It's no wonder one of the greatest defenders of Nicholas Ray's 1956 film Bigger than Life is Jonathan Lethem, a novelist. The movie, although certainly cinematic in its visuals, has a story built more like a novel's. Its portrait of a typical American family carefully treading a class line and held together through a sense of routine dullness only to have its unstable roots exposed through happenstance comes less from the world of the cinema of that time than its literary brethren, writers like John Cheever and Richard Yates.
The film follows school teacher and part-time taxi dispatcher Ed Avery, played wonderfully by the great James Mason, as he goes through a battle with the drug cortisone, prescribed to hopefully overcome a painful and fatal inflammation of the arteries. Avery begins relying too heavily on the drug, eventually beginning to overdose, which leads him spiraling out of control into a towering, fascistic overlord, terrorizing his family and ruling over his students with disdain for their tiny minds.
Like the contemporary literary novels of the time, the film runs heavily on subtext. Director Nicholas Ray, who also had a heavy hand in the film's script, crafts moments where much is shown and hinted at while little is said. Emblematic of this is the extraordinary design of the Averys' house. Drab with only slight hints of color, the house represents a middle class family with aspirations exceeding its grasp. There is a yearning for both a future prosperity and a nostalgia-tinted past seen through the travel posters and ancient maps hung throughout the house representing exotic locations the family has never visited.
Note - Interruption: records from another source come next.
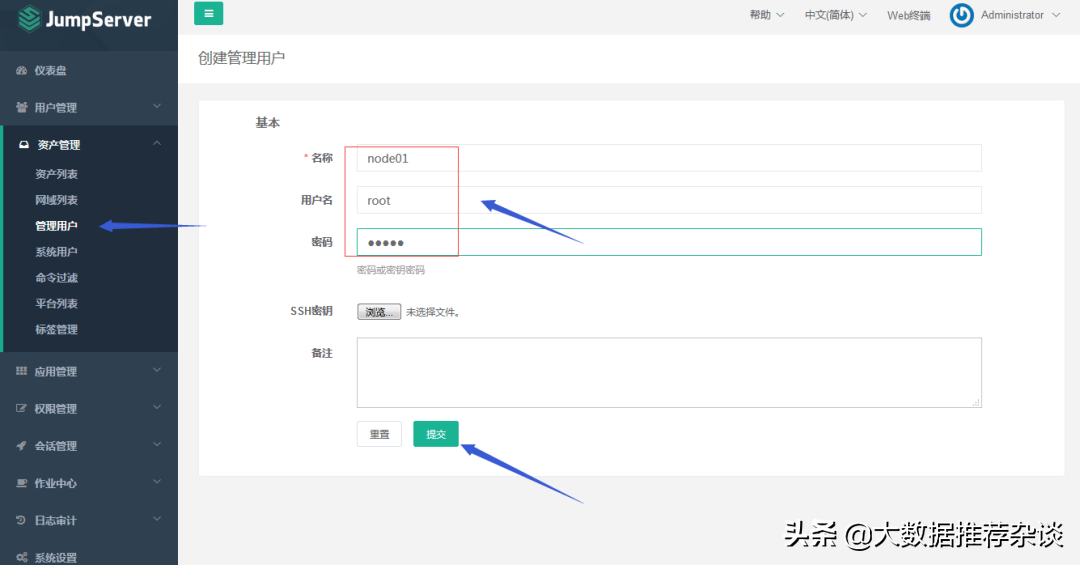This screenshot has width=1080, height=565.
Task: Click the 用户管理 users icon
Action: (22, 108)
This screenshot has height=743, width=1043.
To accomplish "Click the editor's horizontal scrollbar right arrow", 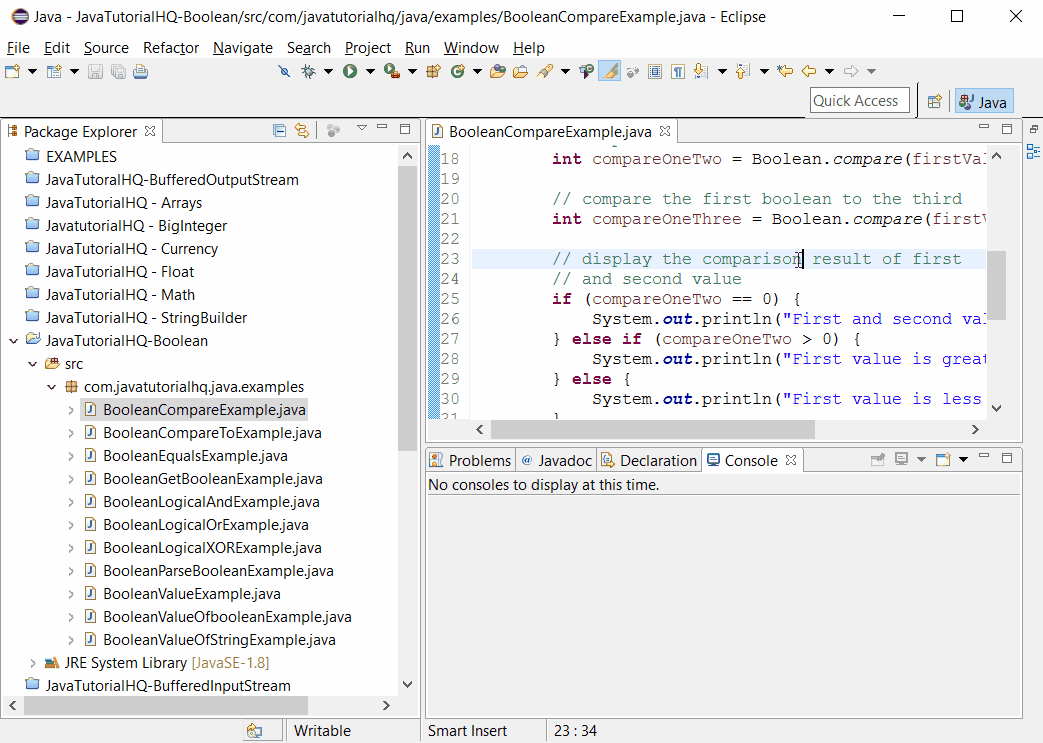I will [x=975, y=429].
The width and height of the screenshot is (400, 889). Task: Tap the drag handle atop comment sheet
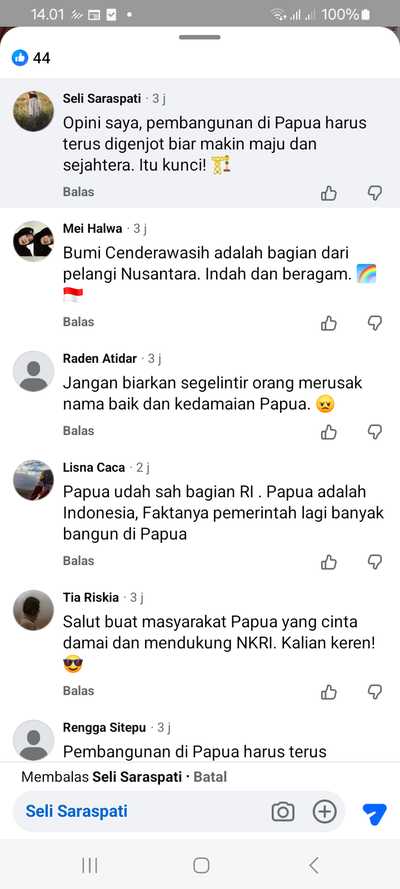point(200,37)
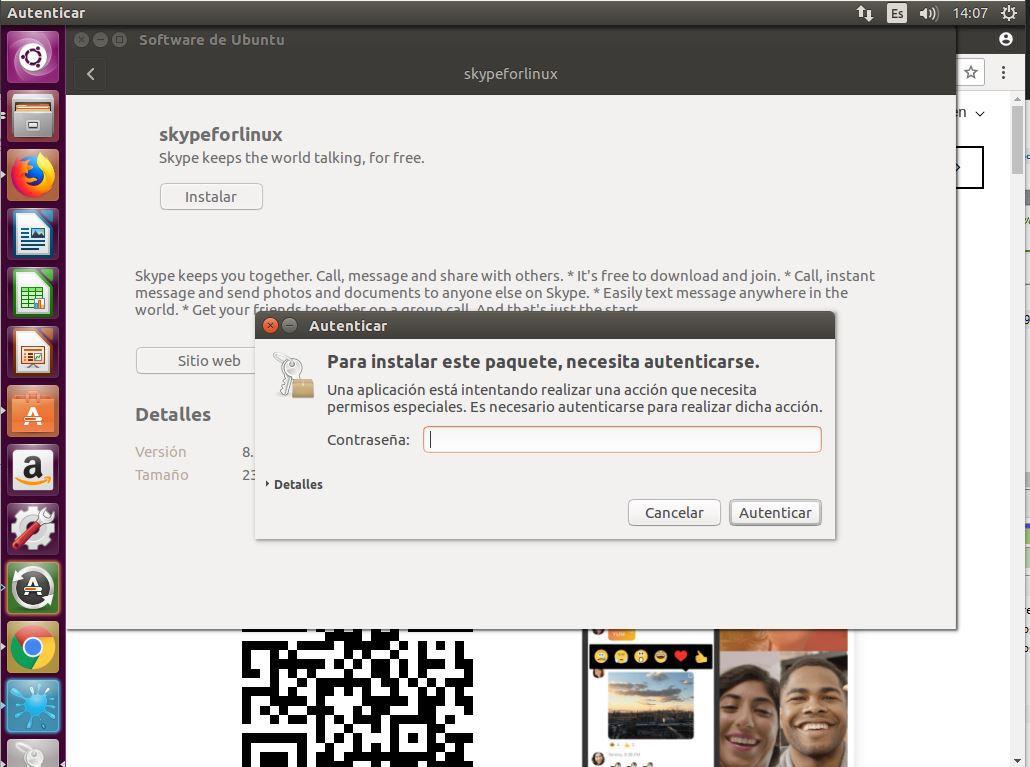Expand the Detalles disclosure triangle
The width and height of the screenshot is (1030, 767).
click(x=268, y=484)
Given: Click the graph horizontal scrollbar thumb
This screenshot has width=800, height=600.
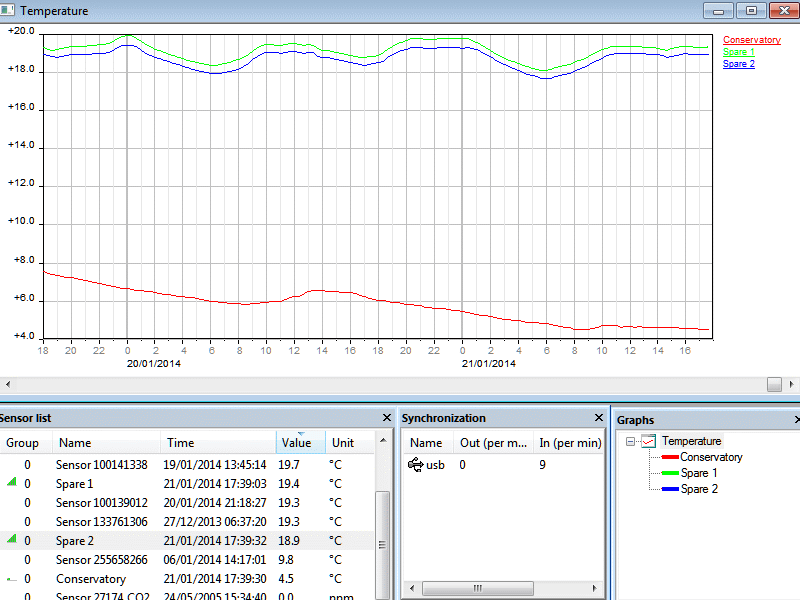Looking at the screenshot, I should point(774,384).
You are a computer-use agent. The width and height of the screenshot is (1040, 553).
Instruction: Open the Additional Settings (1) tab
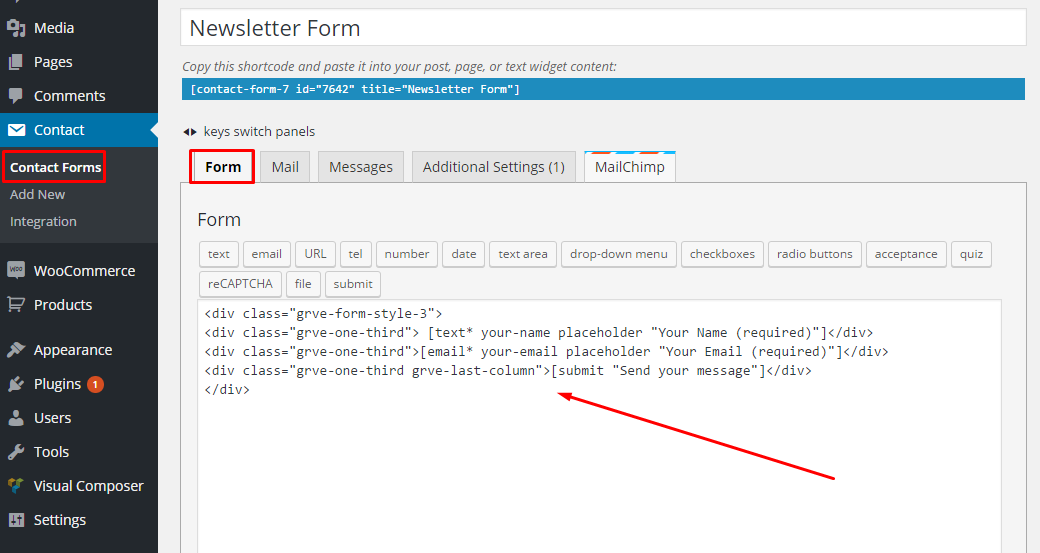pyautogui.click(x=493, y=167)
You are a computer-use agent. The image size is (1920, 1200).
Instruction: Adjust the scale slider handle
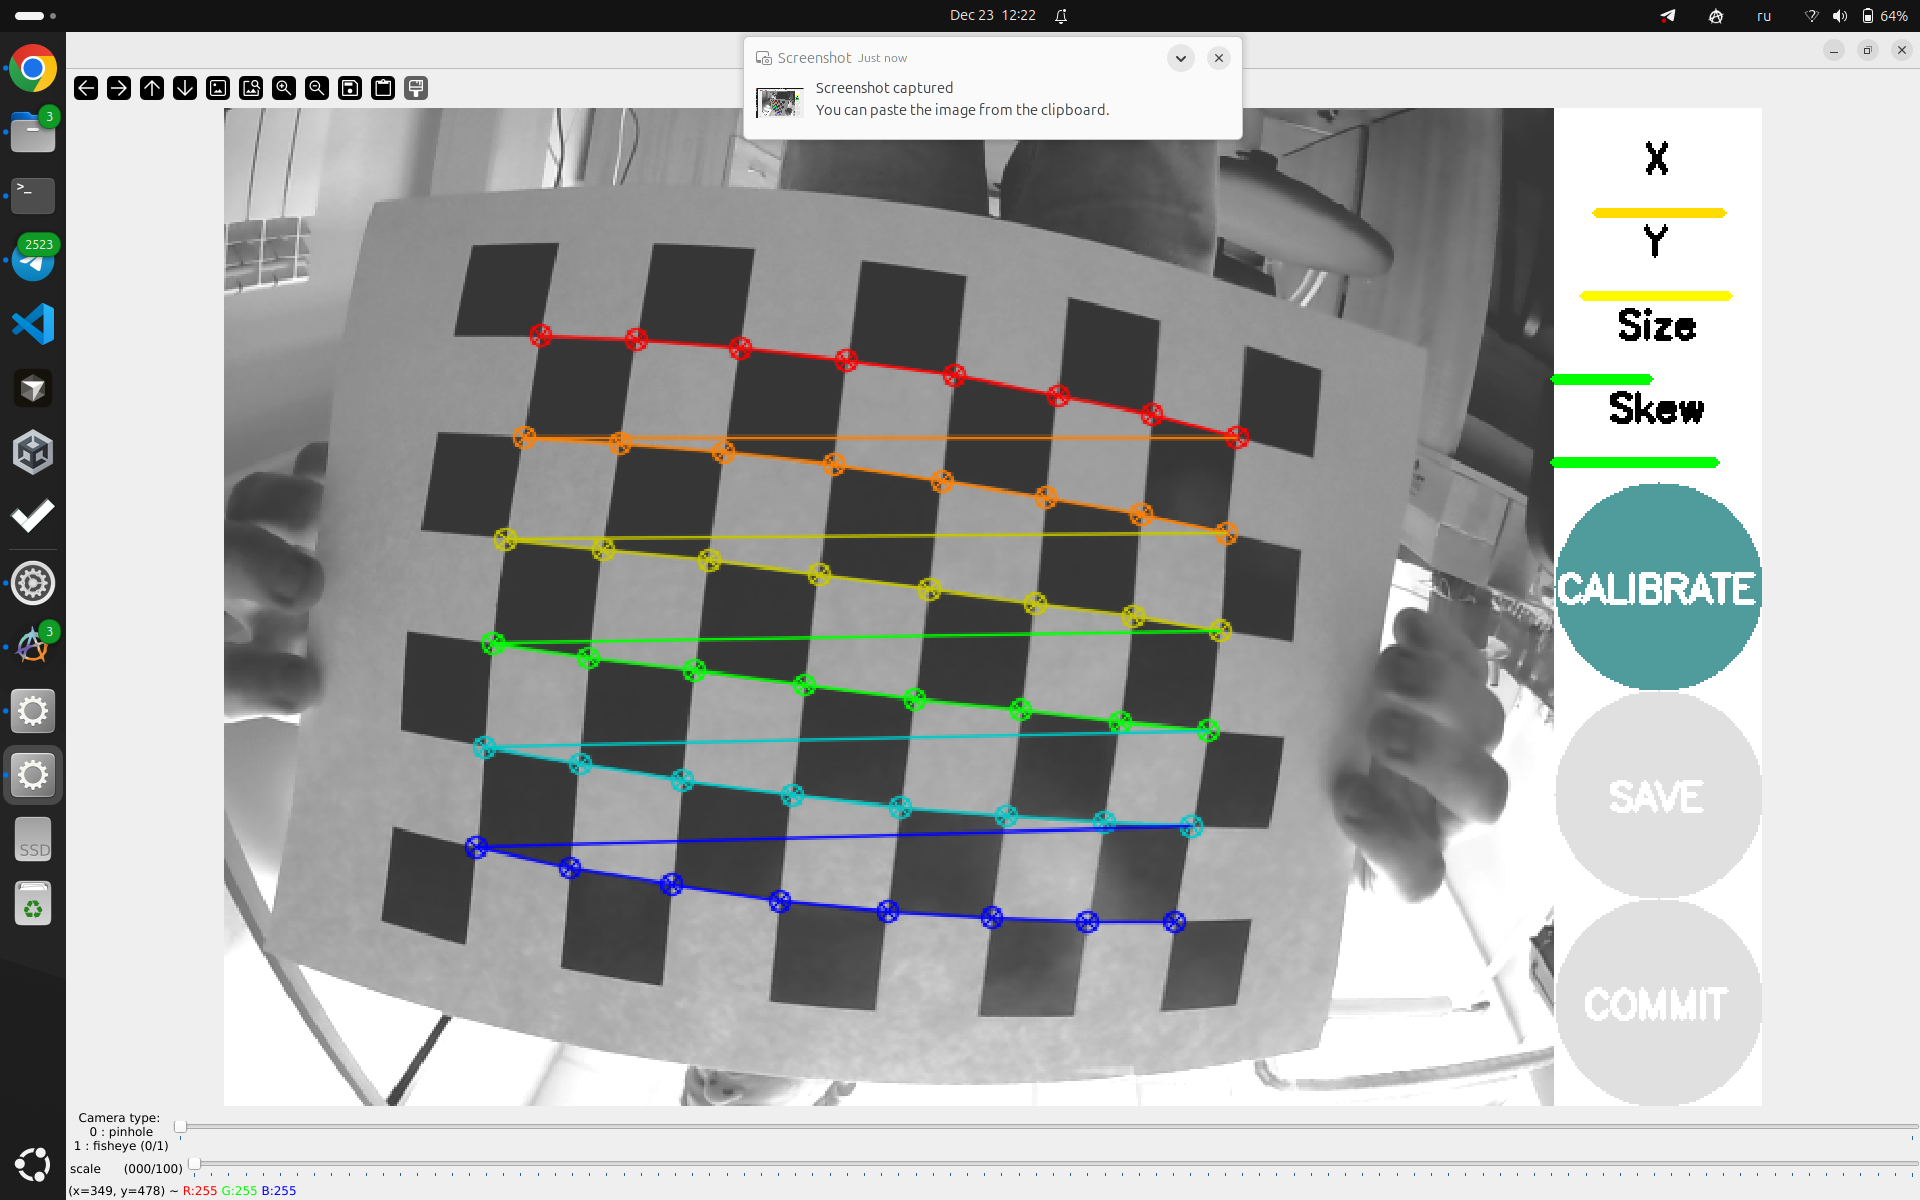pyautogui.click(x=193, y=1164)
A football commemorating a high school triumph of Ed's is given over-prominence displayed in the center of the mantelpiece. Ed's wife Lou attempts to be a modern domestic goddess within the same kitchen that houses a decrepit, outdated water heater.
The focus of the film is Ed's psychological breakdown, but the brilliance of Ray is to eschew the typical movie madness of histrionics and distorted realities by making Ed's insanity take the form of a sort of heightened reality, a horrific exaggeration of The American Dream of class mobility and achievement stifled only by lack of determination. Ray subverts ordinary values like education, physical achievement, beauty, and morality by inflating them to levels titularly bigger than life, so grandiose that they become monstrous.
The primary victim of Ed's madness is his son, whose name, Richie, may itself be an indicator of Ed's already present desire to see his son not only succeed, but exceed. Ed lords his own achievements over Richie, demanding that he excel at football and his studies the same way Ed has. It's telling that the crisis moment at the film's climax, the moment that throws Ed into the deepest depths of his madness, comes when Richie confronts him on his failures. Although he made one big play in one big game, Ed was a second-string player, and although certainly smart, his education has landed him the less-than-glamorous position of an elementary school teacher in the suburbs.
This generational tension was nothing new to Nicholas Ray. Bigger Than Life was released only a year after Ray's groundbreaking Rebel Without a Cause. Ray understood that tension in a sublime way, and showed it by investigating its origins as less an antagonistic rage or a burden of disappointments, but as a fraught search for personal identity. Early in the film Richie looks up to Ed as someone to emulate, but eventually sees his father's inherent weaknesses, and comes to define himself against those. Ed tries to build the boy up to be at least as accomplished as he is, if not more so, but each of the boy's failings only holds up a mirror to his own.